Certainly I’ve got no problem with NPR having a corporate underwriter; to me, it’s just like a normal advertisement. But it bothers me when the money gets too close to the journalism — as in a corporation sponsoring a specific story. (For instance, I don’t like it that Marketplace, the fine radio business program, apparently has no problem letting companies pay for specific beats or areas of coverage. Phillips Petroleum sponsors their international business coverage, for example.) Imagine if a newspaper series ran with a little tag that said, “The Morning News’ education coverage is sponsored by Stanley Kaplan.”
virginia postrel’s new column in d
Celebrity blogger Virginia Postrel is writing a regular column for D Magazine, our local city mag. (I had no idea until I saw her byline that she lives only a few blocks from me. Back when I was a hyperpolitical teenager, I used to read her libertarian magazine Reason.)
Her political blog ranks up there with my fave, Mickey Kaus’ newly Slate-d kausfiles, and Josh Marshall’s TPM as far as blogs-by-opinion-journalists go.
Anyway, her column on downtown this month (and especially her dead-on takedown of the McKinney Avenue Trolley last month) are refreshing counters to the typical mess of economic development pablum usually serve up. If you’re interested in urban design and how cities become more vital places, she’s a good read.

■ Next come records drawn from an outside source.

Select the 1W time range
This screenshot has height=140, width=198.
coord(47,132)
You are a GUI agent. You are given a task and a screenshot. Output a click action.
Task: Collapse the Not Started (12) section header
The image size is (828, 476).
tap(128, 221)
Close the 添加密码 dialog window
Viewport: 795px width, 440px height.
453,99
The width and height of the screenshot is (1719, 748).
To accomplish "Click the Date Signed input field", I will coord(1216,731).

And if you’re not interested in urban design and how cities become more vital places, well, while you’re at the D Mag website, you can hear Mark Cuban threaten to “come and slice your fucking nuts off.”

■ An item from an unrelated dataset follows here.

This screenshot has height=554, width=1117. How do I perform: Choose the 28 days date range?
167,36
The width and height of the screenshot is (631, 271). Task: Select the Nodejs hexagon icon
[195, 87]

everybody’s stressed, depressed, regressed
The weather’s gorgeous, summer’s approaching, and it’s not yet 112 degrees outside — but just about every last person I know is stressed, depressed, cranky, or otherwise out of sorts. (Me included.) No idea why.
Hell, even the Internet feels tired.
print columnist: why i blog
A print columnist explains why he’s also a blogger. “As someone who gets paid to write, the idea of writing for free seemed counterintuitive at first. But in my experience, writing more has made me a better writer. Meanwhile, the blog lets me publish work that might otherwise go unwritten.”
google shout-out defined
Vocab Dept. (alert Gareth Branwyn!): Google shout-out, n. The gratuitous naming of an individual in a blog post in hopes that a popular search engine will pick it up and provide a search return where there was none before.

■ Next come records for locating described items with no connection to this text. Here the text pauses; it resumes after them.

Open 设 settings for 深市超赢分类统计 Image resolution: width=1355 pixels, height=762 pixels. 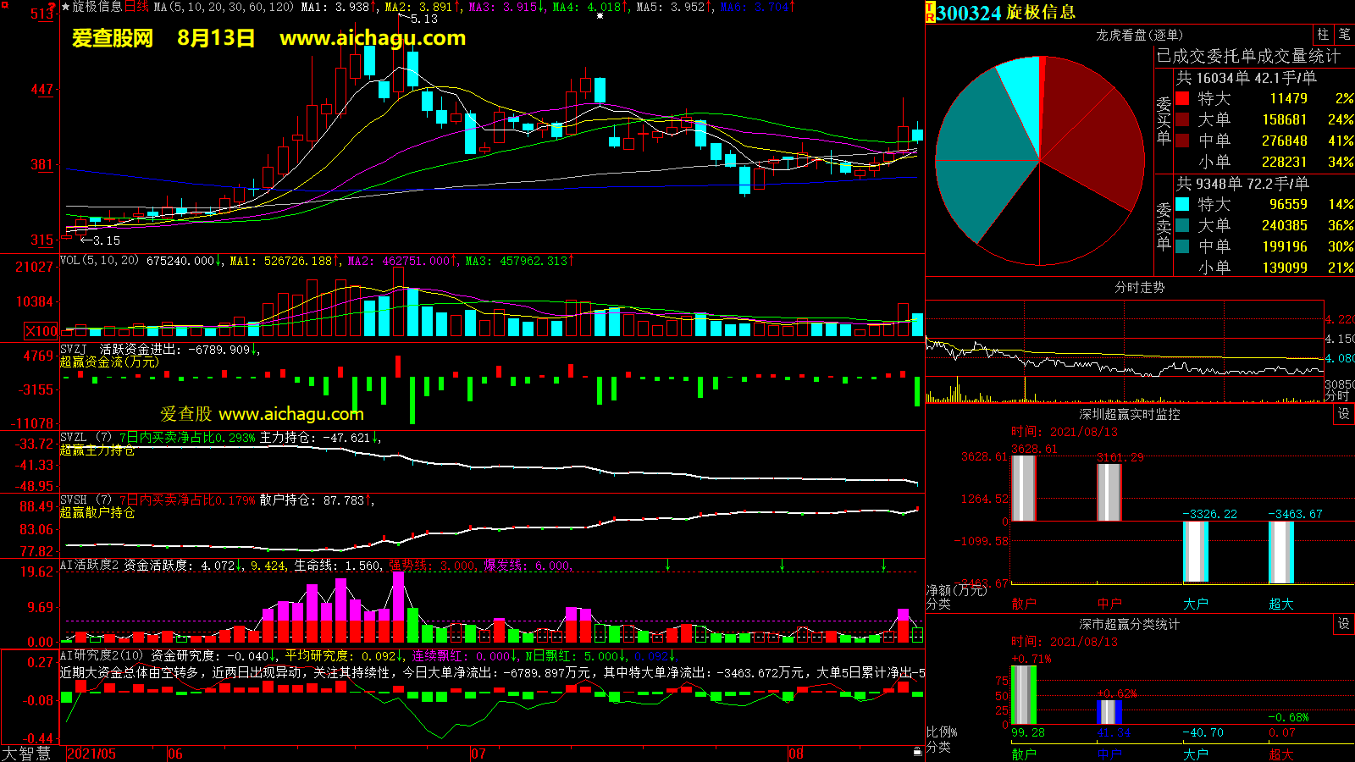pos(1344,624)
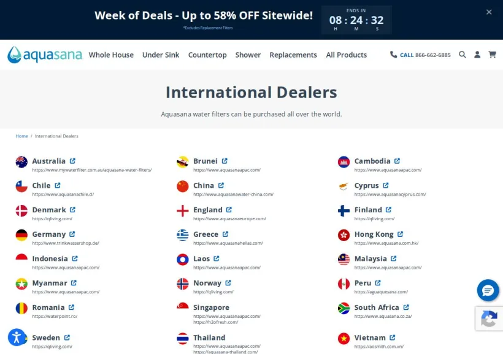Image resolution: width=503 pixels, height=354 pixels.
Task: Open the Vietnam dealer link
Action: point(370,337)
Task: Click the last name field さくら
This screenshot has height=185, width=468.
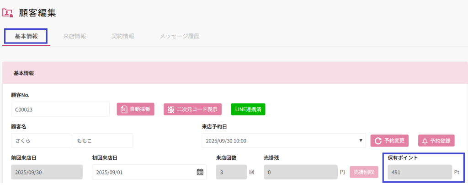Action: [x=41, y=141]

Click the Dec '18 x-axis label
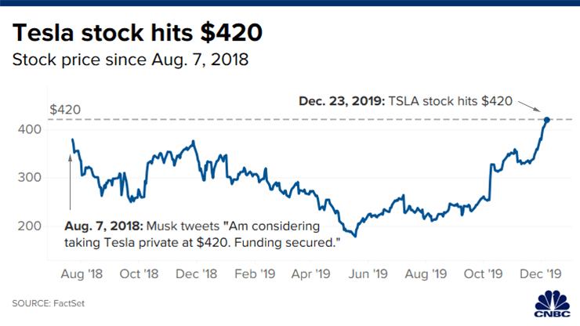point(196,273)
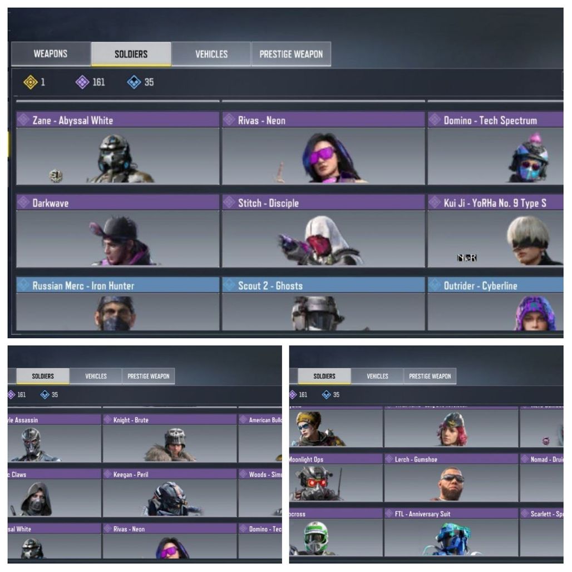Open the Weapons tab
This screenshot has height=572, width=572.
tap(51, 54)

Sample usage: When I was in AP English in high school, our instructor (the superb Don DeWitt, who deserves a Google shout-out in this entry)…
nopantsland.tk, tokelau
Found while researching the independence movement in the New Zealand territory of Tokelau: www.nopantsland.tk. (No content there yet, but it’s been registered. Luckily, prime domain names like easynopantsland.tk, quicknopantsland.tk, and interactivenopantsland.tk are still available.)
It’s really a shame Tokelau probably won’t be with us much longer. And man, they had a rough couple of decades in the 1850s and 1860s.